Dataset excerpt
____

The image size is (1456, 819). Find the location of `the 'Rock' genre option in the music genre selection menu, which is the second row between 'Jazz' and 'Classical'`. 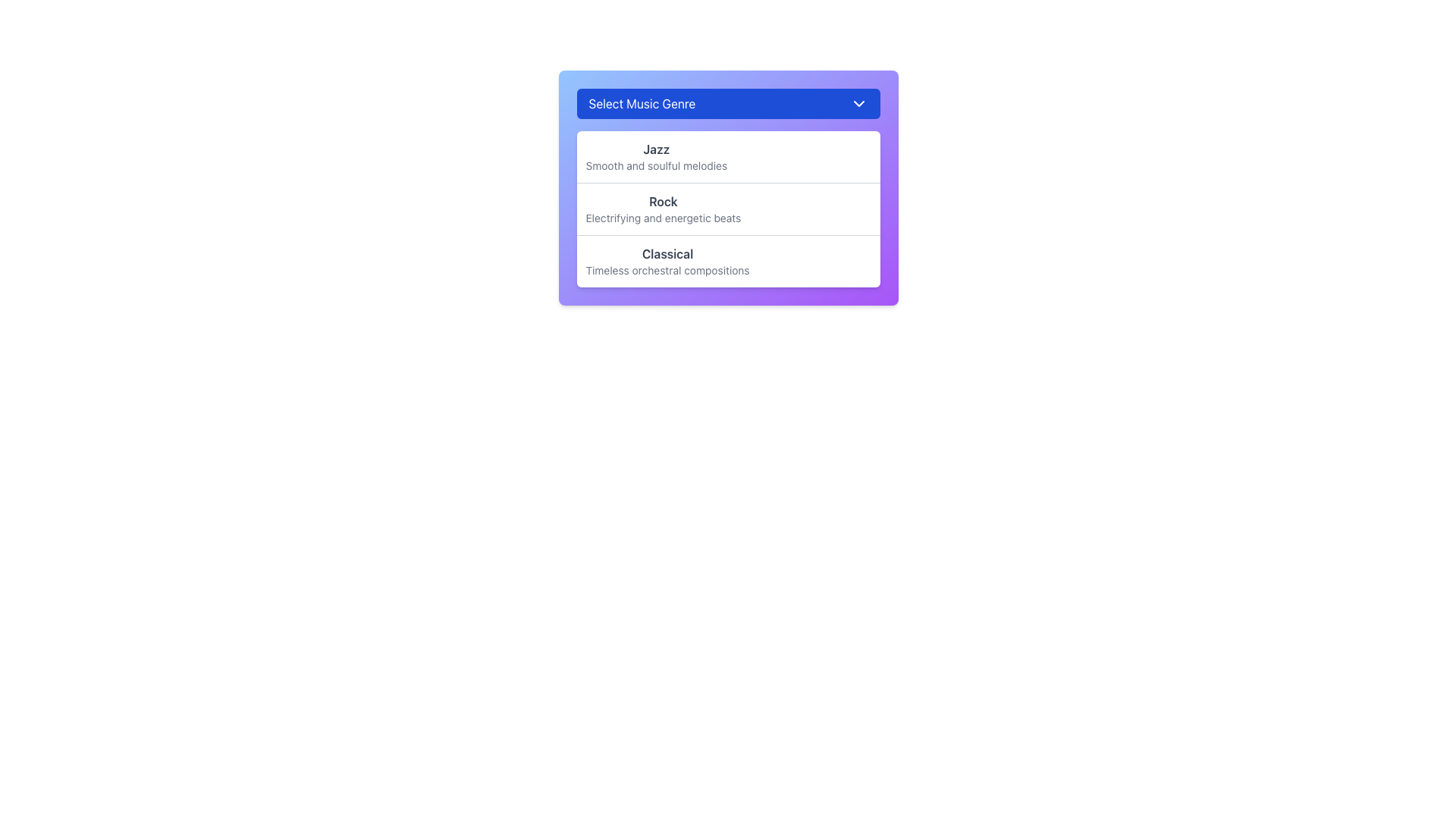

the 'Rock' genre option in the music genre selection menu, which is the second row between 'Jazz' and 'Classical' is located at coordinates (728, 209).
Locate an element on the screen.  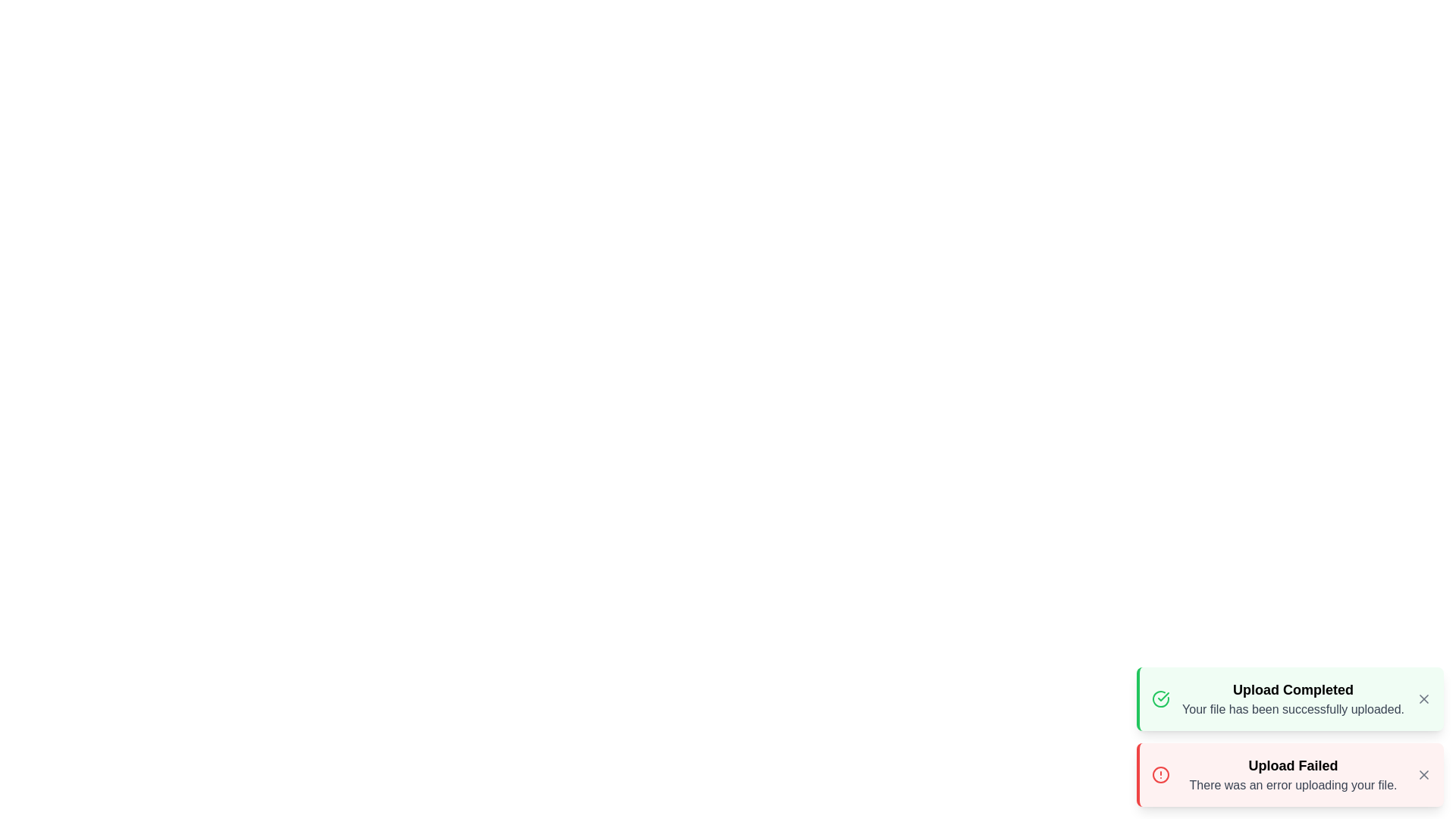
the static text label indicating successful upload completion located in the top line of the notification card is located at coordinates (1292, 690).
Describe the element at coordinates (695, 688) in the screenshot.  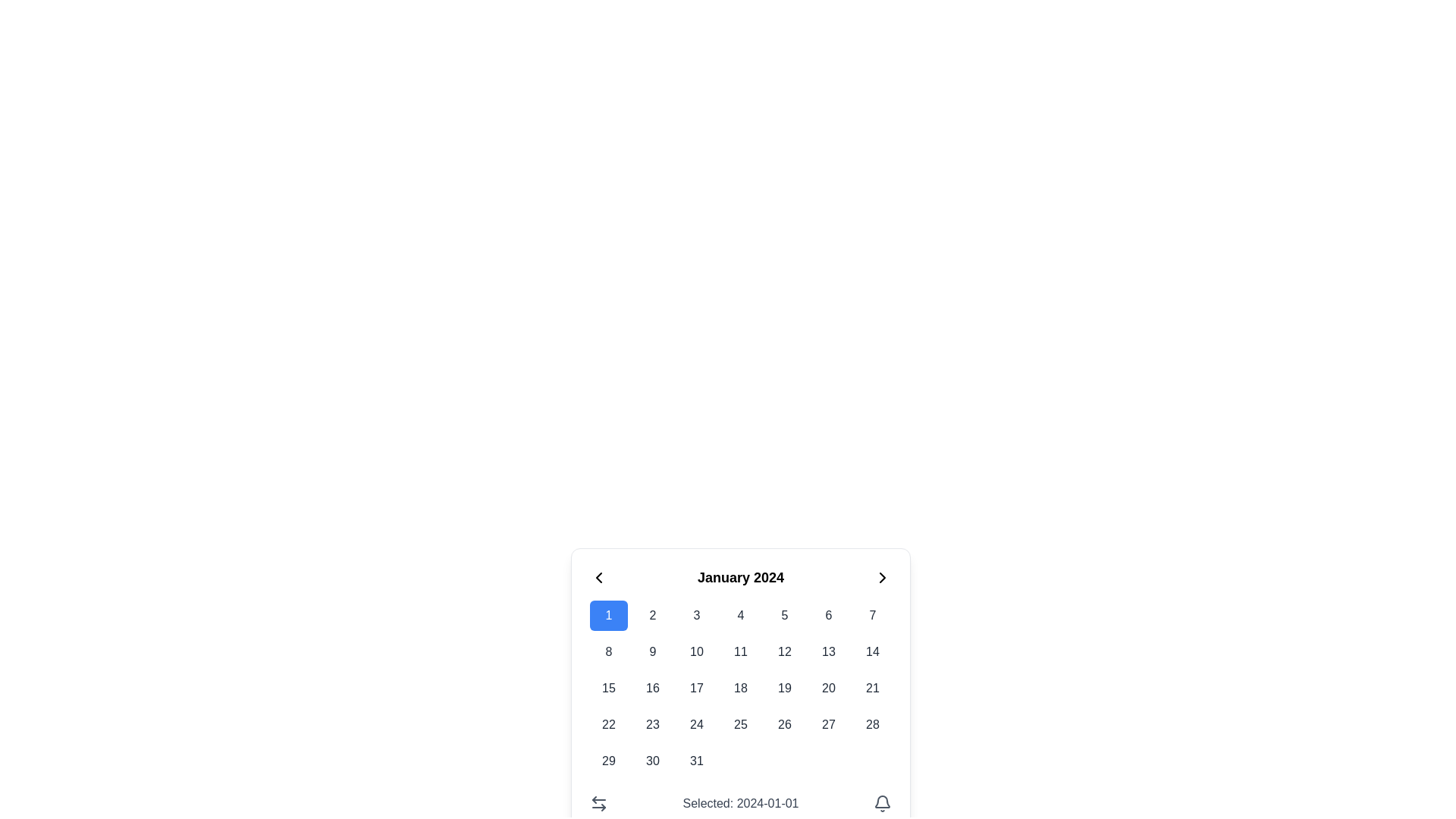
I see `the date '17' in the calendar by clicking on the button-like calendar cell located in the third row and third column of the grid` at that location.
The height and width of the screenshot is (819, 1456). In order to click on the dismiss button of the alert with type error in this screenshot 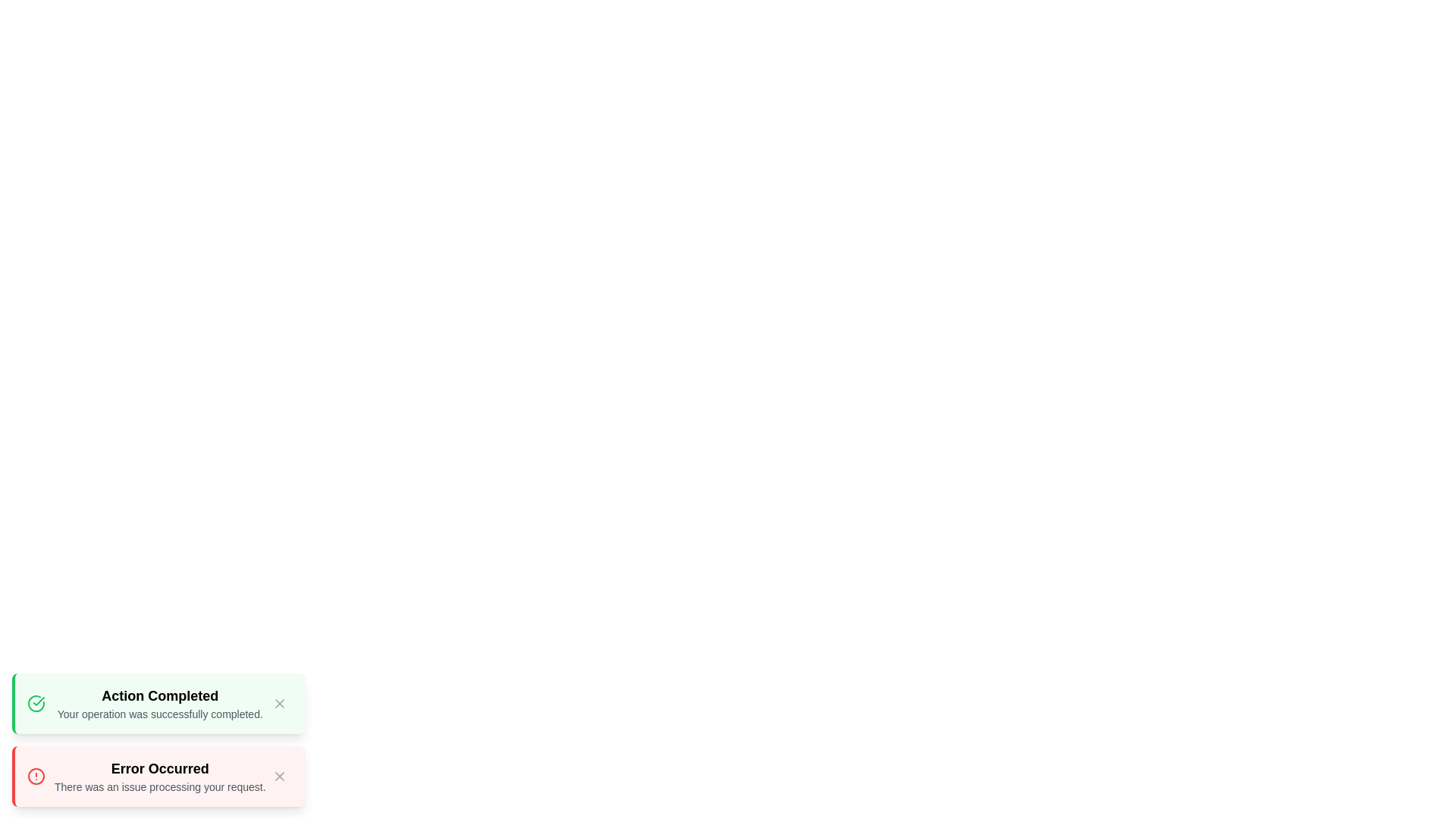, I will do `click(279, 776)`.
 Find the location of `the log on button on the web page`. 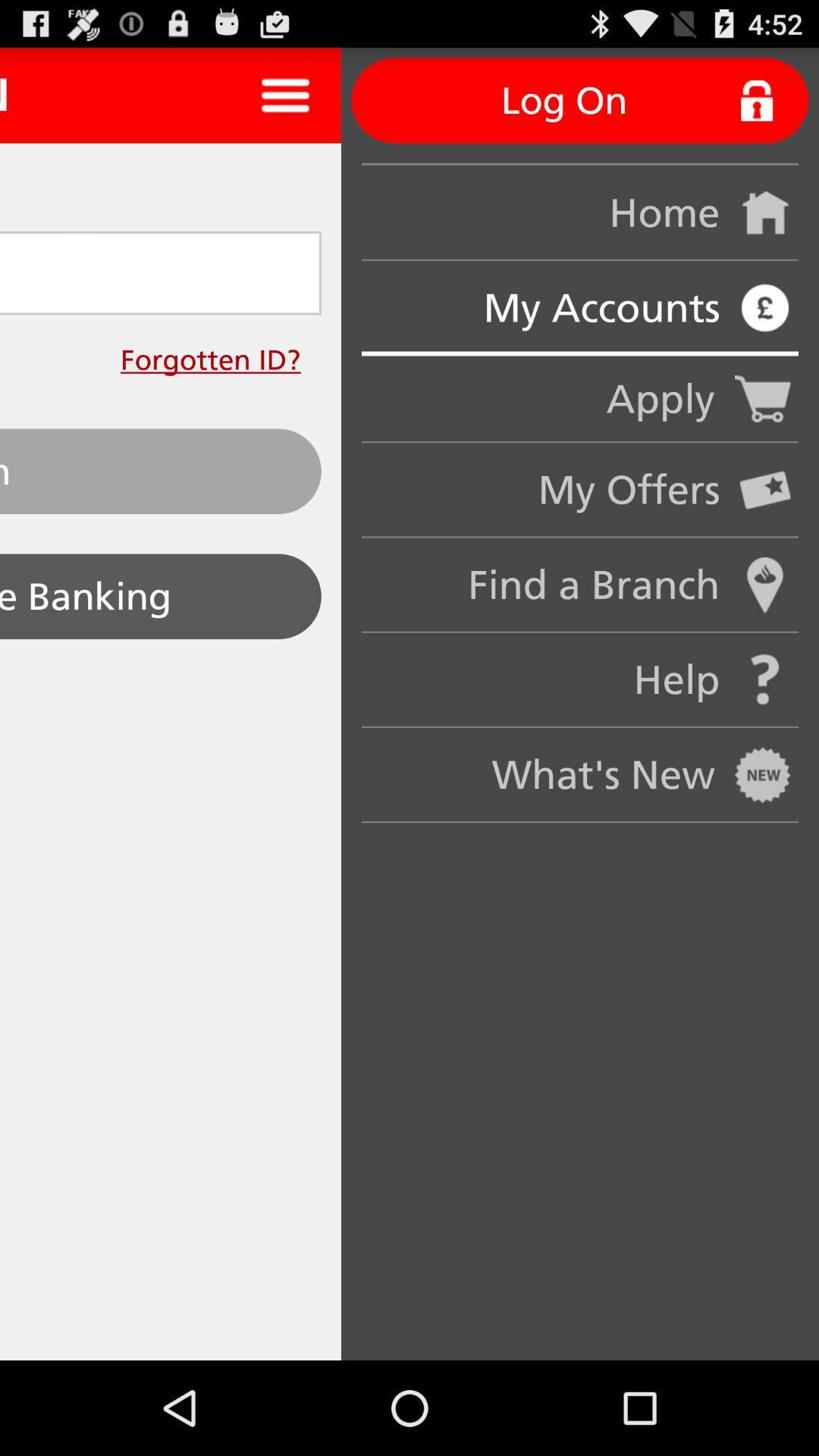

the log on button on the web page is located at coordinates (580, 100).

____

(What you will do):
Reproduce the material verbatim from its start down through the line containing "coordinates (728, 209).", including that line. Omit the pictures.

(Exercise answer):
The image size is (1456, 819). Find the location of `the 'Rock' genre option in the music genre selection menu, which is the second row between 'Jazz' and 'Classical'`. 

the 'Rock' genre option in the music genre selection menu, which is the second row between 'Jazz' and 'Classical' is located at coordinates (728, 209).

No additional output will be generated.